Assignment:
From the first line of the data below, copy each line up to the one containing "You are a computer-use agent. Screen", and include that line too.

········

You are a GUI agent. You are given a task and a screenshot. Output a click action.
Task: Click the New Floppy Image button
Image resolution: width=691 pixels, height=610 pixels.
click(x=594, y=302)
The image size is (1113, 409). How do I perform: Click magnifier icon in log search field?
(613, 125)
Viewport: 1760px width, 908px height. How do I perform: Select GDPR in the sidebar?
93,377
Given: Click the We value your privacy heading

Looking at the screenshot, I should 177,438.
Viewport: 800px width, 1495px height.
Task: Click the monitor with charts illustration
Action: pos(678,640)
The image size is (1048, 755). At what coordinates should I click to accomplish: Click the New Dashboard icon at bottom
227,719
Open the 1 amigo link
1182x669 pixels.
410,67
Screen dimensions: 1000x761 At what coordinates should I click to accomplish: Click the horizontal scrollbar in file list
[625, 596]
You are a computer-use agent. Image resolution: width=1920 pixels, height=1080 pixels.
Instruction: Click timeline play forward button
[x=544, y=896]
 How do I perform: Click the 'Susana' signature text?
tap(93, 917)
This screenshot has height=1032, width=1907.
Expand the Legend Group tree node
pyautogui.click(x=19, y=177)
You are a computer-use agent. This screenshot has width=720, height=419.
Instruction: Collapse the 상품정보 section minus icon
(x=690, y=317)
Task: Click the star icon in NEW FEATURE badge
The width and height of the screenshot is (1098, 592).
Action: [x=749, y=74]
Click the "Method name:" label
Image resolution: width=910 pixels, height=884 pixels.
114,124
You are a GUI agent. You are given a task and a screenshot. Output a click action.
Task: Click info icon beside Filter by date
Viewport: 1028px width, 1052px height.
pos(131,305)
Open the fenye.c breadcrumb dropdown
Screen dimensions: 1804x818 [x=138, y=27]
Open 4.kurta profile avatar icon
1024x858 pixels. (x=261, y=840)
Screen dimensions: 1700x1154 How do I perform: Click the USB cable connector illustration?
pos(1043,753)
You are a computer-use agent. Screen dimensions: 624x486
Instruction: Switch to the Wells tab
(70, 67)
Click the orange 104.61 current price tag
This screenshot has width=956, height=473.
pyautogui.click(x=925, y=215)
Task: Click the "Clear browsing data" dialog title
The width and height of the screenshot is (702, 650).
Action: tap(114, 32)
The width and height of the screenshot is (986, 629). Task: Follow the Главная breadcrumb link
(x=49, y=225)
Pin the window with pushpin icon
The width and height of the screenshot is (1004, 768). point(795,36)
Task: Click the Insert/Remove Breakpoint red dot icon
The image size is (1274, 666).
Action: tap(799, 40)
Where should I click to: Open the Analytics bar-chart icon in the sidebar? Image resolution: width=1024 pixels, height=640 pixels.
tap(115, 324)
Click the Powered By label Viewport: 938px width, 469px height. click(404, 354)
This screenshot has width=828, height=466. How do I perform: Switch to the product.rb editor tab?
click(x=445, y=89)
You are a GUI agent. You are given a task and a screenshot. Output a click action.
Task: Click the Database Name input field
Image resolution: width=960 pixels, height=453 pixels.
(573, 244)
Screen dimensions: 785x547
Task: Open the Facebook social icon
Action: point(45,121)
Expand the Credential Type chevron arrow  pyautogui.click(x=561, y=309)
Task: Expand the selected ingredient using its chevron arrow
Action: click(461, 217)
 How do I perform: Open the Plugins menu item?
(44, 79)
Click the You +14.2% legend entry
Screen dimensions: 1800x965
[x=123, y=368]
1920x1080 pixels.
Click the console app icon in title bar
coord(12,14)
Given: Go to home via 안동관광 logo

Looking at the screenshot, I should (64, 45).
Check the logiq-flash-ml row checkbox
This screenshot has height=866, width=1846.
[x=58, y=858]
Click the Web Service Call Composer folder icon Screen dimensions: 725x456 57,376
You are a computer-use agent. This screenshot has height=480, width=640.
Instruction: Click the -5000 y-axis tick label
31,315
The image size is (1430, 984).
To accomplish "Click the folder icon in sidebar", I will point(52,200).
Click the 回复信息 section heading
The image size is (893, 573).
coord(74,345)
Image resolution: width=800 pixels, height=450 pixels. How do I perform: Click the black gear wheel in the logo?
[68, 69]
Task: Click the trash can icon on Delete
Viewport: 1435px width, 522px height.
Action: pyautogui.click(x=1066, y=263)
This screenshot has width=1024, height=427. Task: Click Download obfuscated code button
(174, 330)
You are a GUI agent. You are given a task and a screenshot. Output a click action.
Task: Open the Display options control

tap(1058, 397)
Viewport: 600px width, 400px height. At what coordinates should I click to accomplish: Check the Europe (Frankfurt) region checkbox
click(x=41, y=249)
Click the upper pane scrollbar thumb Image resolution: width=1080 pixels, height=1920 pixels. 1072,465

········

Solved problem:
You are a GUI agent. You are given a task and a screenshot. Output a click action.
Task: Click the New Floppy Image button
Image resolution: width=691 pixels, height=610 pixels.
click(x=594, y=302)
The image size is (1113, 409). How do I perform: Click magnifier icon in log search field?
(613, 125)
Viewport: 1760px width, 908px height. How do I perform: Select GDPR in the sidebar?
93,377
Given: Click the We value your privacy heading

Looking at the screenshot, I should 177,438.
Viewport: 800px width, 1495px height.
Task: Click the monitor with charts illustration
Action: pos(678,640)
The image size is (1048, 755). At what coordinates should I click to accomplish: Click the New Dashboard icon at bottom
227,719
Open the 1 amigo link
1182x669 pixels.
410,67
Screen dimensions: 1000x761 At what coordinates should I click to accomplish: Click the horizontal scrollbar in file list
[625, 596]
You are a computer-use agent. Image resolution: width=1920 pixels, height=1080 pixels.
Instruction: Click timeline play forward button
[x=544, y=896]
 How do I perform: Click the 'Susana' signature text?
tap(93, 917)
This screenshot has height=1032, width=1907.
Expand the Legend Group tree node
pyautogui.click(x=19, y=177)
You are a computer-use agent. This screenshot has width=720, height=419.
Instruction: Collapse the 상품정보 section minus icon
(x=690, y=317)
Task: Click the star icon in NEW FEATURE badge
The width and height of the screenshot is (1098, 592).
Action: [x=749, y=74]
Click the "Method name:" label
Image resolution: width=910 pixels, height=884 pixels.
114,124
You are a GUI agent. You are given a task and a screenshot. Output a click action.
Task: Click info icon beside Filter by date
Viewport: 1028px width, 1052px height.
pos(131,305)
Open the fenye.c breadcrumb dropdown
Screen dimensions: 1804x818 [x=138, y=27]
Open 4.kurta profile avatar icon
1024x858 pixels. (x=261, y=840)
Screen dimensions: 1700x1154 How do I perform: Click the USB cable connector illustration?
pos(1043,753)
You are a computer-use agent. Screen dimensions: 624x486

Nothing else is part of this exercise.